The STSM (Short Term Scientific Mission) “Population of LLOD cloud with Deep learning approaches: Metaphor conceptualization and multilingual lexical relation acquisition” took place in September 2023, at Zentrum für Translationswissenschaft (Austria), under the supervision of Dr. Dagmar Gromman.

The main objective of this STSM was contributing to task 4.3.1: BATS dataset translation. BATS stands for Bigger Analogy Test Set and was created by Gladkova et al, [1] to test analogical reasoning of Language Models. Current researchers have expanded its usage to other tasks such as probing the semantic knowledge encoded in Language Models. In nexus task UC.4.3.1. BATS was translated into over 15 languages providing a resource to explore cross-lingual knowledge in Language Models, which could then be used to populate ontologies. During the STSM several outcomes were produced: finalize the translation, validate the created dataset through relation acquisition and cross-lingual transfer experiments, and prepare the results for its submission to the LREC-COLING 2024 conference.
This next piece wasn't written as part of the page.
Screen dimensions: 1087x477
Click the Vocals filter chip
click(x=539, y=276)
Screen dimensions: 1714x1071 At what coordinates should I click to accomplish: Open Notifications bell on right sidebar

Completing the mentioned tasks contributes to the following Nexus Linguarum tasks: 1.3 Cross-lingual data interlinking, access, and retrieval in LLOD (RDF representation of the dataset); 1.5 Development of the LLOD cloud for under-resourced languages and domains; 2.2 LLOD in Machine Translation (“translation-based analogy”); 3.3. Multilingual approaches, 2.1. Knowledge extraction, 3.2. Deep learning and 4.1.3. multilingual BATS dataset creation.

The future usage of the translated BATS dataset as well as its modeling as structured data, namely as RDF, was also discussed during the STSM, by doing so we aim at its linkage with other resources such as typological databases which might enable the study of other linguistic phenomena as lexical gaps or typological comparisons.

The STSM was a very nice experience to foster research and learn not only from Dr. Dagmar Gromann, Dr. Hugo Gonçalo Oliveira and Lucía Pitarch, but also during the Language Data and Knowledge conference where we could meet many other researchers. Overall, this month was wonderful. We shared discussions around the possibilities of mixing symbolic and neural approaches, we thought about the semantic knowledge encoded in language models, and how we could prove it, we had several brainstorms about different ideas we would love to explore, and we were even able to taste the famous Sacher cake.

[1] Anna Gladkova, Aleksandr Drozd, and Satoshi Matsuoka. Analogy-based detection of morphological and semantic relations with word embeddings: what works and what doesn’t. In Proceedings of the NAACL Student Research Workshop, 8–15. 2016.